“organizations which design systems … are constrained to produce designs
which are copies of the communication structures of these organizations.”
Mono-repository in software development is a very popular way of organizing the source code and collaboration around it. It has some pros, like easy refactoring or dependency management, but it also has some cons, like a very high level of coupling between components (of course these statements are debatable but this is not the point of the current post). Some IT giants, like Google, Twitter or Facebook are still using mono-repository but this costs them quite a lot, just look at the new build systems like Bazel or Buck, they were invented to minimize the effort required to manage a huge pile of code.
At the same time, there is an alternative approach of making big products still having the projects distributed across multiple repositories.
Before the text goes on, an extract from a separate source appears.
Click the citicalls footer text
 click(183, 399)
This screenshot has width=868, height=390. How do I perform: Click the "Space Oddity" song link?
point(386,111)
One of the benefits here is “loosely coupling” that leads to very easy scaling.
Practically not much of the projects are started already being split into modules and stored separately. In most of the cases it is a single repository that is growing until some point in time when the decision to split is made. But until this moment it is already a lot of work has been done. In case if the previous history is not relevant and can be neglected it is quite a simple task to make a split: move modules to the new location and tune CI accordingly. But in case if there is a need to preserve changes history and have it relevant to the content of each new module it becomes a non-trivial task, but (spoiler!) still possible to be performed quite fast.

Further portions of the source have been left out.